David Foster Wallace says when you are in traffic, the easiest game to play is that of getting angry at the traffic. But don’t you see that you are the traffic? Critical thinking allows us to see different options in each moment that we can select to apply as a ‘lens’ or framing of the moment. Instead of getting angry at the person (who is themself a process as well) who just cut you off, how about imagining for that person their time is more valuable than yours if possible (you need to get home to microwave that TV dinner). They need every second to count, maybe they are rushing their dying dog to the vet - are you in as big of a hurry as they are? That isn’t to say that any of this is real or true, the power lies in the ability to choose in the moment.

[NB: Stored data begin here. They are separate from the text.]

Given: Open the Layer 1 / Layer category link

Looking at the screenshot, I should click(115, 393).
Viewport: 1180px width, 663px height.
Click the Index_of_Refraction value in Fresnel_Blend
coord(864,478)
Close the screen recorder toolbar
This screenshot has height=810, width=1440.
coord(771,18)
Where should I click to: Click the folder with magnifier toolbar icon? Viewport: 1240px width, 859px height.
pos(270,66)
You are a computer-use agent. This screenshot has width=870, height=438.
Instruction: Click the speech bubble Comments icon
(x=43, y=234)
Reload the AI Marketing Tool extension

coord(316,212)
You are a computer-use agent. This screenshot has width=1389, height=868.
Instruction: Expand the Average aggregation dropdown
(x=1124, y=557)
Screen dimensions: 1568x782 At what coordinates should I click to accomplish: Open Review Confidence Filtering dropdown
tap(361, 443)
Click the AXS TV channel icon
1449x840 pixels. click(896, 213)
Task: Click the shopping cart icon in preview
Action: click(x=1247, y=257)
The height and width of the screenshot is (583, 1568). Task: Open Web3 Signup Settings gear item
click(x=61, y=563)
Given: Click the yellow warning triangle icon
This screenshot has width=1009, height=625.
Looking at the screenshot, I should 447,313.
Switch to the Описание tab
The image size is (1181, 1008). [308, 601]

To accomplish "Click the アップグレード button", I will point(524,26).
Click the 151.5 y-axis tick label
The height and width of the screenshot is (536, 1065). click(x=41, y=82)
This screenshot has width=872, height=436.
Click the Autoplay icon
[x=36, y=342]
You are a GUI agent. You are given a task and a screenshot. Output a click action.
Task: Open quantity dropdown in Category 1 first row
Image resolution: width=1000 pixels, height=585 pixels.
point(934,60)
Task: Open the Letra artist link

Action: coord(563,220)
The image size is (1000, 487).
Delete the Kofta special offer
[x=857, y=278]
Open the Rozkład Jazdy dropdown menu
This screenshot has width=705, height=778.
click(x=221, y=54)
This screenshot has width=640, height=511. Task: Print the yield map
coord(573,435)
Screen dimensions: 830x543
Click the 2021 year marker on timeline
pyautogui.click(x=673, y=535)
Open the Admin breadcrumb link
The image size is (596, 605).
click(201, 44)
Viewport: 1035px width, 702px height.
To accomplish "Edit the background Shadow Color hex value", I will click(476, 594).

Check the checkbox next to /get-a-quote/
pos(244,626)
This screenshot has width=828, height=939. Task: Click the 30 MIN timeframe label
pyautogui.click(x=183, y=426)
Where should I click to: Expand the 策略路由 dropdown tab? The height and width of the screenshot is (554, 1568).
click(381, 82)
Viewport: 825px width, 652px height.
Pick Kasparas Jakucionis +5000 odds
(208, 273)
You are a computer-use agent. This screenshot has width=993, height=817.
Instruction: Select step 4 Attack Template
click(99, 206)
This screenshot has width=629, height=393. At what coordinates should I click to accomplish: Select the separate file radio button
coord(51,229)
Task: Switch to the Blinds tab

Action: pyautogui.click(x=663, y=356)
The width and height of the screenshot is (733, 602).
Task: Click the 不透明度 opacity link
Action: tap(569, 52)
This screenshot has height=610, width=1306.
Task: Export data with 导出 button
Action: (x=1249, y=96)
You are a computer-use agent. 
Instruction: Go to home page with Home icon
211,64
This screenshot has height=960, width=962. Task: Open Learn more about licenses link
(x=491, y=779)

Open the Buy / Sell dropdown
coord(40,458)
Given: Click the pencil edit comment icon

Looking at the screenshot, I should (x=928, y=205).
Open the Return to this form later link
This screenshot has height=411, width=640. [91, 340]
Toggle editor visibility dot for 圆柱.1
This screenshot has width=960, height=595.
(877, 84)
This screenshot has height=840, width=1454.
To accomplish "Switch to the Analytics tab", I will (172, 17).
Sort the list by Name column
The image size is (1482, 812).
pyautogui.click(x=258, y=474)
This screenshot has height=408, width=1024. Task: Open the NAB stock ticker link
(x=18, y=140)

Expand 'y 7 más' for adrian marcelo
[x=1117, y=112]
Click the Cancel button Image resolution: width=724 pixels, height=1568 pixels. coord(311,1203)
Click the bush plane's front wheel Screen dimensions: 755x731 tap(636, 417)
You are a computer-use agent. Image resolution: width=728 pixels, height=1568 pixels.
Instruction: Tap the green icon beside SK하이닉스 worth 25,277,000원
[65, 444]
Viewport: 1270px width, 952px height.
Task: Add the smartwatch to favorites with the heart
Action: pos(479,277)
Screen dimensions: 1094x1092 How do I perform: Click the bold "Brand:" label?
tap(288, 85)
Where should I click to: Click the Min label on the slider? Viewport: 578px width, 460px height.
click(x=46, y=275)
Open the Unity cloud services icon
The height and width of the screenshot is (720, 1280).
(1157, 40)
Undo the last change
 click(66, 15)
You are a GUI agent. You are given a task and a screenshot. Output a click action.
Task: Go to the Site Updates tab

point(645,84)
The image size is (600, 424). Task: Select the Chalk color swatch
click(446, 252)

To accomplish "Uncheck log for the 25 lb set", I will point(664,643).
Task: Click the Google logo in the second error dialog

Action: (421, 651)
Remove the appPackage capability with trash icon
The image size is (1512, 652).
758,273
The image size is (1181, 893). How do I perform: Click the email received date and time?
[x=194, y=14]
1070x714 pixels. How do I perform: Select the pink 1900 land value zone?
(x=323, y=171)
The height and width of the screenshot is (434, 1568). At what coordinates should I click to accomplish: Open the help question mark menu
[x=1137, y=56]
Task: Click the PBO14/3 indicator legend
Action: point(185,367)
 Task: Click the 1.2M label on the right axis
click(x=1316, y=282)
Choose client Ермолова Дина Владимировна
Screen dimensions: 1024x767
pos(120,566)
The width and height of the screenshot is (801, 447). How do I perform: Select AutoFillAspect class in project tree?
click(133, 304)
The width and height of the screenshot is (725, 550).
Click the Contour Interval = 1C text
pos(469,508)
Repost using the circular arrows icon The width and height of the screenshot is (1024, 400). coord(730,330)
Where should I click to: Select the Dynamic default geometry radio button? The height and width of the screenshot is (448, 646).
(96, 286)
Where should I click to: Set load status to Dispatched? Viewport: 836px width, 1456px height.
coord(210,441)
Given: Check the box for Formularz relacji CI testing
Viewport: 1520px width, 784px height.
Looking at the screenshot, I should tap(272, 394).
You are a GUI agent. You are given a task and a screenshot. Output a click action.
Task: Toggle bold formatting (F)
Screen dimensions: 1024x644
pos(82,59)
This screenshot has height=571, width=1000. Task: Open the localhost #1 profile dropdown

The Buddha talks about the hindrances we possess as a result of being on Earth and work to overcome. Lust and greed, hatred and ill-will, sloth and laziness, agitation, and doubt. Unless you have these, you really aren’t on Earth - we are a community full of these individuals. Crisis cuts through the separateness of people, a type of purification but crisis can bring us all together. How to prepare for a possible crisis? Do work on yourself to not need things that might be lost in the shuffle of a potential societal crisis. Doing spiritual work is to learn how to live more simple and crave less. You can have simplicity derived from laws (politics) or you can have simplicity by deriving it in yourself (Sadhana work, work on overcoming your personal ego). Use the moment to sublimate (derive psychic energy from the unseeable) more so you can need less. Voluntarily simplifying your life can be a spiritual experience.
Spirituality can make our politics more powerful in a way. Through making us more conscious of the realities of what makes us human, and giving us the awareness of what is actually possible. The dying scientists of every society always tell us what we can’t do, but we should instead look to the young scientists as to what we can do. What can we do? We can engage in more spiritual practices to see what tools to salvage from modernity but also what tools have been forgotten in modernity.
Yo soy yo, y mi circunstancia - I am myself, but also my circumstance.